In February, Carrier announced it would move 1,400 manufacturing jobs from Indianapolis to Monterrey, Mexico, by 2019. The news gained national attention after a worker recorded the announcement to employees, then posted it on social media.

The issue got even more national attention when Donald Trump incorporated criticism of the layoffs into his presidential campaign, using Carrier as an example of what’s wrong with American trade policy.

This spring, Indianapolis Mayor Joe Hogsett formed a task force to help Carrier workers who expected to lose their jobs. The city also clawed back $1.2 million in local economic development incentives it had previously granted to the manufacturer.

The situation took a dramatic turn when Carrier announced a change in plans in late November, a few weeks after Trump was elected president.
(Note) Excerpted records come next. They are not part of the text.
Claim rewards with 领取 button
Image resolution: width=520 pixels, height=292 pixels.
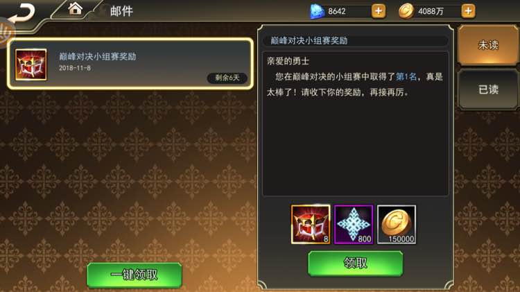(x=356, y=264)
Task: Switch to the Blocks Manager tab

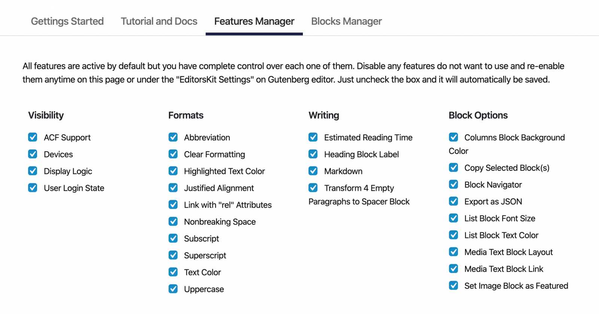Action: click(x=346, y=21)
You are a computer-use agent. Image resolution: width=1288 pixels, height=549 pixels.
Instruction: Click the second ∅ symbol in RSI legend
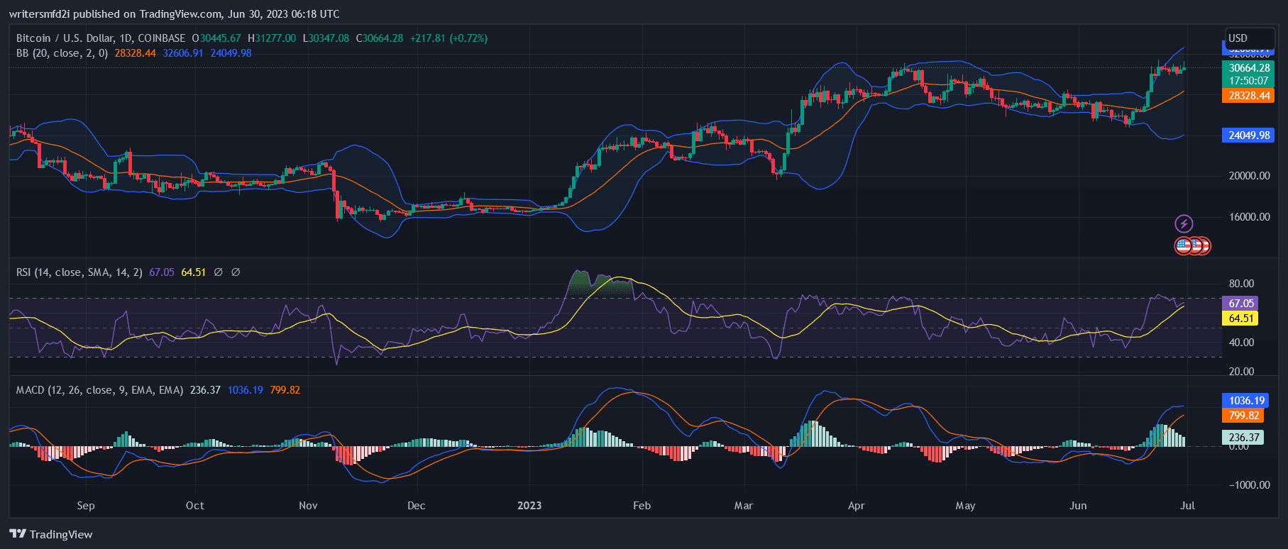236,272
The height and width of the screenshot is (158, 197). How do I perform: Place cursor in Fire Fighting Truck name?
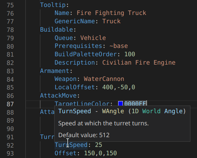112,13
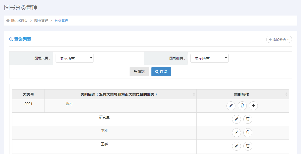This screenshot has width=301, height=154.
Task: Click edit pencil icon for 教材 row
Action: 231,106
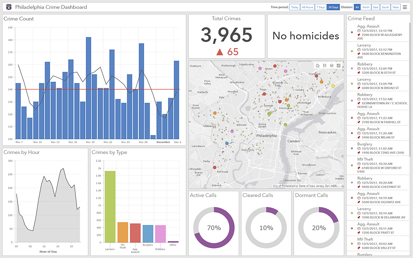
Task: Click the 7 Days time period button
Action: [x=320, y=7]
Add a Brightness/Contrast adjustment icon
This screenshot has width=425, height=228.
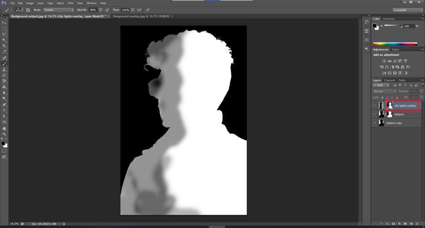[384, 61]
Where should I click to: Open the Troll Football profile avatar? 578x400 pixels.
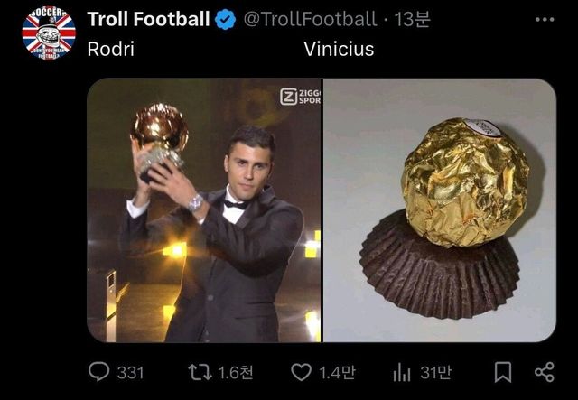(x=49, y=33)
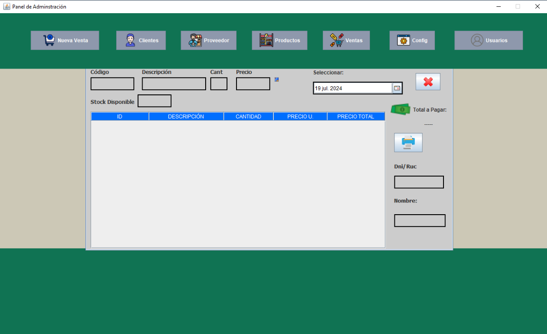Viewport: 547px width, 334px height.
Task: Open the Config settings panel
Action: [412, 40]
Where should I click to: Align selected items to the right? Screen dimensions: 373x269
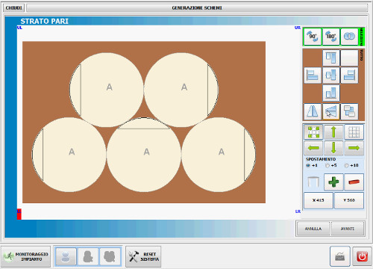tap(349, 75)
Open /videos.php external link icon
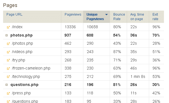 click(8, 52)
Carrier said it planned to retain some manufacturing jobs in Indianapolis after all. The manufacturer also said it would spend $16 million to upgrade its facility, and designate it as a “Center of Excellence” for gas furnace production.

Including the engineering and headquarters jobs that were always going to stay in Indianapolis, the move will keep 1,069 jobs at the Carrier facility.

Trump, who had called Carrier’s CEO in mid-November to ask him to keep the Indianapolis plant open, visited the facility Dec. 1 to celebrate the news. Vice President-elect Mike Pence and Carrier CEO Greg Hayes were also at the event.

In return for keeping the jobs here, the Indiana Economic Development Corp. will offer Carrier $7 million in economic incentives. The incentives are performance-based, meaning Carrier can claim them only after it meets agreed-upon job retention and investment goals.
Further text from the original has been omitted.